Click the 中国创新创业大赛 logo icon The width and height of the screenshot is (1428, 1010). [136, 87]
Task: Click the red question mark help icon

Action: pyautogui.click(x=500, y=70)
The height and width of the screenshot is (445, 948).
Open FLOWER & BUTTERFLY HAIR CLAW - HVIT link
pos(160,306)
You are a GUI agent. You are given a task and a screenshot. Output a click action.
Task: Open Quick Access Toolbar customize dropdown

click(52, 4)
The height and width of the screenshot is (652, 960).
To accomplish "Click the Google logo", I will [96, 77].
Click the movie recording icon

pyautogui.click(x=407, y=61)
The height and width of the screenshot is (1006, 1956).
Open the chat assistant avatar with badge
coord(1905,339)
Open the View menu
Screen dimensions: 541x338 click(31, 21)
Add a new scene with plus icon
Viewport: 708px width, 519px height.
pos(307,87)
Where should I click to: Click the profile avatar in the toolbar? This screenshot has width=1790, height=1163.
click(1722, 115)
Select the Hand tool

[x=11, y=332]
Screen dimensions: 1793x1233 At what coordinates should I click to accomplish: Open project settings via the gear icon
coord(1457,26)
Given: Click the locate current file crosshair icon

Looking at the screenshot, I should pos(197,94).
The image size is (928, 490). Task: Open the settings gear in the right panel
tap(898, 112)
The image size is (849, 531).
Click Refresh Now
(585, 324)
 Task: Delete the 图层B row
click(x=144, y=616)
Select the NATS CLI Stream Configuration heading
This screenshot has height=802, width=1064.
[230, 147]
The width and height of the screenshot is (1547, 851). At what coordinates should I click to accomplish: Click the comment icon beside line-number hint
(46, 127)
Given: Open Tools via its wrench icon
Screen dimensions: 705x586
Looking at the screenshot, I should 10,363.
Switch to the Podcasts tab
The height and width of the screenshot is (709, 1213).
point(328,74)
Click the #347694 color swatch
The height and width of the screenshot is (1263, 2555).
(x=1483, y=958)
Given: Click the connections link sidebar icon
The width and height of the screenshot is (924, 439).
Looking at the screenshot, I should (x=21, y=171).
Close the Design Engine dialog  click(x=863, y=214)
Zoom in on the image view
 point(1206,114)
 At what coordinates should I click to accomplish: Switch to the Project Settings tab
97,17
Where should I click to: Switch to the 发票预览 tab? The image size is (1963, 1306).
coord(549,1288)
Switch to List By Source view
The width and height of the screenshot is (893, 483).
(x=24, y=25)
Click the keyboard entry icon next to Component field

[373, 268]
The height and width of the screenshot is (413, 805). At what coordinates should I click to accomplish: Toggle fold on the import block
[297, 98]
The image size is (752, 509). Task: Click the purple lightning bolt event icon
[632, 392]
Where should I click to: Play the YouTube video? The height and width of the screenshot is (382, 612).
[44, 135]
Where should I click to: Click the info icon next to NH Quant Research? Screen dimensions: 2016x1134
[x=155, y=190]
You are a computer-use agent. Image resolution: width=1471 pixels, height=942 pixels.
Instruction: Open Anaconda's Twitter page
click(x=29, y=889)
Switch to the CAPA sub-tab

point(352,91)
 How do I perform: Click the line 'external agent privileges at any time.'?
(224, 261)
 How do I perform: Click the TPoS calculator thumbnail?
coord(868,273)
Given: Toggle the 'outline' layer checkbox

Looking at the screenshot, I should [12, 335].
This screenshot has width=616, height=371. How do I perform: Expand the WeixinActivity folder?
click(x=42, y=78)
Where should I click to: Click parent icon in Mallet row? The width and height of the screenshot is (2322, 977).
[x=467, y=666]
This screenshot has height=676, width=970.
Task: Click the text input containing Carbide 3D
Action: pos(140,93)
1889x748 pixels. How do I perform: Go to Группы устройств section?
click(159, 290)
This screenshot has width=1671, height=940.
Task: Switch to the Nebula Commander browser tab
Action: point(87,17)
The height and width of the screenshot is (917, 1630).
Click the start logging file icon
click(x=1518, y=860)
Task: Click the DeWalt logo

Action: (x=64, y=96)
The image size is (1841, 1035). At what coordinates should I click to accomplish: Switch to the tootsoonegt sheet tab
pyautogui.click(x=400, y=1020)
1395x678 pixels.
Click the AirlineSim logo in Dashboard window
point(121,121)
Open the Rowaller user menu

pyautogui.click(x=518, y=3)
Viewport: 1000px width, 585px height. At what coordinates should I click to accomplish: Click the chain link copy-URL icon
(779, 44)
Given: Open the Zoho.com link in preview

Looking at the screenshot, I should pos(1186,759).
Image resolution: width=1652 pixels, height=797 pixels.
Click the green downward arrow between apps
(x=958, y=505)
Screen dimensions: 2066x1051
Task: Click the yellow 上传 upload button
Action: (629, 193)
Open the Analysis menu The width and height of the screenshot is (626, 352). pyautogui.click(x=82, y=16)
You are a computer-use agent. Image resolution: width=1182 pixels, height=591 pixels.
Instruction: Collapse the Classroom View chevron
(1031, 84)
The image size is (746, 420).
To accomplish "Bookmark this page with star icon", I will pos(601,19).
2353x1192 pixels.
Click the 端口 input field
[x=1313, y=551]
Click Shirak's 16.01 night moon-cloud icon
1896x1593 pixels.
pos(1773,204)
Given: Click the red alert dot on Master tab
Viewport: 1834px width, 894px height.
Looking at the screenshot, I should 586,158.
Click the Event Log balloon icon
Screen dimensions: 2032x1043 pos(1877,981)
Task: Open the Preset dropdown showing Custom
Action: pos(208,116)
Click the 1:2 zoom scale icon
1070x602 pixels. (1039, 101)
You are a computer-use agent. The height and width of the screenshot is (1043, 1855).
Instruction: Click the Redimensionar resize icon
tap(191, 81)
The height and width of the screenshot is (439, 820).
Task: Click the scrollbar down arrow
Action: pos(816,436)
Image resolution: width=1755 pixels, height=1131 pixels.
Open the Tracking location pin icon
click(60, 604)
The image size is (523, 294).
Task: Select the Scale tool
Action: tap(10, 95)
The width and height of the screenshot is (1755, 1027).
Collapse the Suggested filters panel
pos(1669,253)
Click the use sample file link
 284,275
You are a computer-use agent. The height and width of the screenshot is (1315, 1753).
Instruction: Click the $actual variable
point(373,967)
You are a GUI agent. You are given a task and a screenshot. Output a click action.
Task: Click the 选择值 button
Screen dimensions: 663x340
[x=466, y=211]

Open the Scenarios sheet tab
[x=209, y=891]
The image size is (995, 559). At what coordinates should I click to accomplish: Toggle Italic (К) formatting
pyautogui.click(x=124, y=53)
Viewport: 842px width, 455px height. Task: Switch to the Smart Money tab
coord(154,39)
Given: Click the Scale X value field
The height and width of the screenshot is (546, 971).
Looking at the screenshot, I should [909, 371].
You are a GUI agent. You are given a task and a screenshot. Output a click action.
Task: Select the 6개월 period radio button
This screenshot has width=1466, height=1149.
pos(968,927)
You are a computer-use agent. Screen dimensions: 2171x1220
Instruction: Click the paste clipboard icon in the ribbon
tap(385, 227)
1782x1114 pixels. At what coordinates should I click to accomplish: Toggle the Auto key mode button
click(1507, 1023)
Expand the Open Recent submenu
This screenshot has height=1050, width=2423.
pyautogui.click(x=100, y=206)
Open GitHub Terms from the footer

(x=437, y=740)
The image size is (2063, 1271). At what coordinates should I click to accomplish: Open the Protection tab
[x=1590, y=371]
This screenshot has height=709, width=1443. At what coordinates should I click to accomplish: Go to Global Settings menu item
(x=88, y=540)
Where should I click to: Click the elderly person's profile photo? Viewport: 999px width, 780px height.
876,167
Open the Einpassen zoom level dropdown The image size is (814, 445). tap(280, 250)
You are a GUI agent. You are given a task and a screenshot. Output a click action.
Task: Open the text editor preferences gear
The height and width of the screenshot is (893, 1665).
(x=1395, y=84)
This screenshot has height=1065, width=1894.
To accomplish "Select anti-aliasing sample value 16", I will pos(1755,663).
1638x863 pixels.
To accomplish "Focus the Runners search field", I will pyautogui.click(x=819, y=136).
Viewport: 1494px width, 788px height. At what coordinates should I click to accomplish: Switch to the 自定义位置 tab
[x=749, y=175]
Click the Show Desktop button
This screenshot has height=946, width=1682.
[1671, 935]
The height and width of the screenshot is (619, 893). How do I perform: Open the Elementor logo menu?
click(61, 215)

■ ■ ■

Say how many lines in the listing include the word "computer", giving nothing but the number.

_Finished exercise:_ 5